Depth-first search performs iterative DFS from a single source vertex using a three-color marking scheme (White → Gray → Black). It is entirely visitor-driven — the algorithm itself has no output arrays.

The graph must satisfy adjacency_list<G> — both index-based (contiguous integer-indexed) and map-based (sparse vertex ID) graphs are supported.

The three-color scheme enables precise edge classification:

Edge Type	Target Color	Meaning
Tree edge	White	Edge to a newly discovered vertex
Back edge	Gray	Edge to an ancestor (cycle indicator)
Forward/cross edge	Black	Edge to an already-finished vertex

This classification makes DFS the foundation for cycle detection, topological sorting, strongly connected components, and many other graph analyses.

Single-source only: DFS has no multi-source overload. To cover all vertices in a disconnected graph, call DFS once per unvisited component (see Example 5).

When to Use

• Cycle detection — back edges indicate cycles. A directed graph has a cycle if and only if DFS finds a back edge.
• Edge classification — categorize every edge as tree, back, or forward/cross, which is essential for many advanced algorithms.
• Topological ordering — the reverse of DFS finish order is a valid topological sort of a DAG (though the dedicated topological_sort algorithm is more convenient).
• Connectivity analysis — discover all vertices reachable from a source.
• Parenthesis structure — the discovery/finish timestamps form a nested parenthesis structure useful for many graph properties.

Not suitable when:

• You need shortest paths (even unweighted) → use BFS.
• You need level-order traversal → use BFS.

Include

#include <graph/algorithm/depth_first_search.hpp>

Signature

void depth_first_search(G&& g, const vertex_id_t<G>& source,
    Visitor&& visitor = empty_visitor(),
    const Alloc& alloc = Alloc());

Parameters

Parameter	Description
g	Graph satisfying adjacency_list
source	Source vertex ID to start DFS from
visitor	Optional visitor struct with callback methods (see below). Default: empty_visitor{}.
alloc	Allocator for internal stack storage. Default: std::allocator<std::byte>{}.

Visitor Events

DFS supports the richest set of visitor events among all graph-v3 algorithms. Each vertex event also has an _id variant that receives vertex_id_t<G> instead of a vertex reference. You only need to define the events you care about.

Event	Called when
on_initialize_vertex(g, u)	Before traversal (source vertex only)
on_start_vertex(g, u)	DFS root vertex selected for traversal
on_discover_vertex(g, u)	Vertex first reached (White → Gray)
on_examine_edge(g, uv)	Outgoing edge examined
on_tree_edge(g, uv)	Edge to unvisited (White) vertex — part of DFS tree
on_back_edge(g, uv)	Edge to ancestor (Gray) vertex — cycle indicator
on_forward_or_cross_edge(g, uv)	Edge to already-finished (Black) vertex
on_finish_edge(g, uv)	All descendants of edge target fully explored
on_finish_vertex(g, u)	All adjacent edges explored (Gray → Black)

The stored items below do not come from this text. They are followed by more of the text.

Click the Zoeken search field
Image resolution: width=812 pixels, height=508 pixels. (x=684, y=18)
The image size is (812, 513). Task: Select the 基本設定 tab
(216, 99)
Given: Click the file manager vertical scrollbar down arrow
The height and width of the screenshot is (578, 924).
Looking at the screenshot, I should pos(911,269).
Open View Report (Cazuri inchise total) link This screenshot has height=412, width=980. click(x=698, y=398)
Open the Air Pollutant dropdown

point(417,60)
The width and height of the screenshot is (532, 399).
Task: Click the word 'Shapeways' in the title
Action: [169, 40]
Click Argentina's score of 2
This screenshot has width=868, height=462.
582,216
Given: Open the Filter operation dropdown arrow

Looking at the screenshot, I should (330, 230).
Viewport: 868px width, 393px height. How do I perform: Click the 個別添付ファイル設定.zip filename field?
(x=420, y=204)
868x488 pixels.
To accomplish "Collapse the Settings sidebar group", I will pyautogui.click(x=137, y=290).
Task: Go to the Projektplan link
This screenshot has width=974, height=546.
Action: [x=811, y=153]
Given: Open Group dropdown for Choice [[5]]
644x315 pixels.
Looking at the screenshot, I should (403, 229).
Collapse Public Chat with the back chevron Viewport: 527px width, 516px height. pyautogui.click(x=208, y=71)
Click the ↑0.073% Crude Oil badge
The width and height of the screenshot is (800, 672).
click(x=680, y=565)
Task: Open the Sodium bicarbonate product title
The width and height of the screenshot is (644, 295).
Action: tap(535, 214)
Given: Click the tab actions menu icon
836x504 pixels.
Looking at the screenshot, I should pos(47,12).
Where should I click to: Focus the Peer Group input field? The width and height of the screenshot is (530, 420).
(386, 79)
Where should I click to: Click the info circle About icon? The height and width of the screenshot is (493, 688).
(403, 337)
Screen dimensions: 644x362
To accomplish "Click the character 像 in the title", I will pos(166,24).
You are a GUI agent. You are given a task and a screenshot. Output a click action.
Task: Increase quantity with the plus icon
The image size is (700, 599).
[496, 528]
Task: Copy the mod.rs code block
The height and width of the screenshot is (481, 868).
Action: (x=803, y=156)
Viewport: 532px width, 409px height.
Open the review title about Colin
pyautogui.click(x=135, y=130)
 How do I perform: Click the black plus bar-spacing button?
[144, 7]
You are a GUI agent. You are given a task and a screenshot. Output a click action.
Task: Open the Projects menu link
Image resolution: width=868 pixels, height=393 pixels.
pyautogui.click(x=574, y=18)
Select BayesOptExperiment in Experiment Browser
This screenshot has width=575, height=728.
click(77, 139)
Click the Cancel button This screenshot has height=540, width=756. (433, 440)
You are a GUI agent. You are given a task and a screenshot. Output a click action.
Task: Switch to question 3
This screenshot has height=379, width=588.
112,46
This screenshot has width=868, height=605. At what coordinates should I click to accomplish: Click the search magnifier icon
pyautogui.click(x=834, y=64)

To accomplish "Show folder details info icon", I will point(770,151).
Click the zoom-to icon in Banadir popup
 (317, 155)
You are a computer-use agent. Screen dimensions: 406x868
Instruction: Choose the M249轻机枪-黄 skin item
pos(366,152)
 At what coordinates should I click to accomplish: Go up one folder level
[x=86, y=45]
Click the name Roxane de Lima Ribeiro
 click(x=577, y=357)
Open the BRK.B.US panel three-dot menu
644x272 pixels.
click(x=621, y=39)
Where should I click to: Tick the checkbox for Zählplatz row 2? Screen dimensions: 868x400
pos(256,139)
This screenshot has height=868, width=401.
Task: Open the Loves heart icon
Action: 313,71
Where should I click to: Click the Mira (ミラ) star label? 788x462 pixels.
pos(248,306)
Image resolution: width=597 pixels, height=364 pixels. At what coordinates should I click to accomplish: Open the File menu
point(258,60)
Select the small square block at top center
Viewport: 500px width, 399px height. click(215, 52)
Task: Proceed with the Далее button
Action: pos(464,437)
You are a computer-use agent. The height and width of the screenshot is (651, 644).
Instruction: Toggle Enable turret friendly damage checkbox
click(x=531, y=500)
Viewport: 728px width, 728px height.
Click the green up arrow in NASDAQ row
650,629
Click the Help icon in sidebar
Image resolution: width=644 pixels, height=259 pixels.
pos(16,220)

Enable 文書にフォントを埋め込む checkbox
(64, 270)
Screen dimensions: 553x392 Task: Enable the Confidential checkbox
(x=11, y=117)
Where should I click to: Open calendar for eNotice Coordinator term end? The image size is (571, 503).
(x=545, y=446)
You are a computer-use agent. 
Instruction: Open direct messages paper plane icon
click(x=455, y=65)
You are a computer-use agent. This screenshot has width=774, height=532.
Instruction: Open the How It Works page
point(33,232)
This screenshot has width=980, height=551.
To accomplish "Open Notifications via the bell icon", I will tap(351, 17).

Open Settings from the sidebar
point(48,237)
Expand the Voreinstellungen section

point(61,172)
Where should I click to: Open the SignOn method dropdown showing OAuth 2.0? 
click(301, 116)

Supported Graph Properties

Directedness:

• ✅ Undirected graphs
• ✅ Directed graphs (with full edge classification)

Edge Properties:

• ✅ Unweighted edges
• ✅ Weighted edges (weights ignored)
• ✅ Multi-edges (each edge triggers visitor events)
• ✅ Self-loops (classified as back edges)

Graph Structure:

• ✅ Connected graphs
• ✅ Disconnected graphs (only reachable vertices visited; call per component)
• ✅ Empty graphs (no-op)

Container Requirements:

• Required: adjacency_list<G>

Examples

Example 1: Basic DFS Traversal

Record the discovery and finish order of vertices.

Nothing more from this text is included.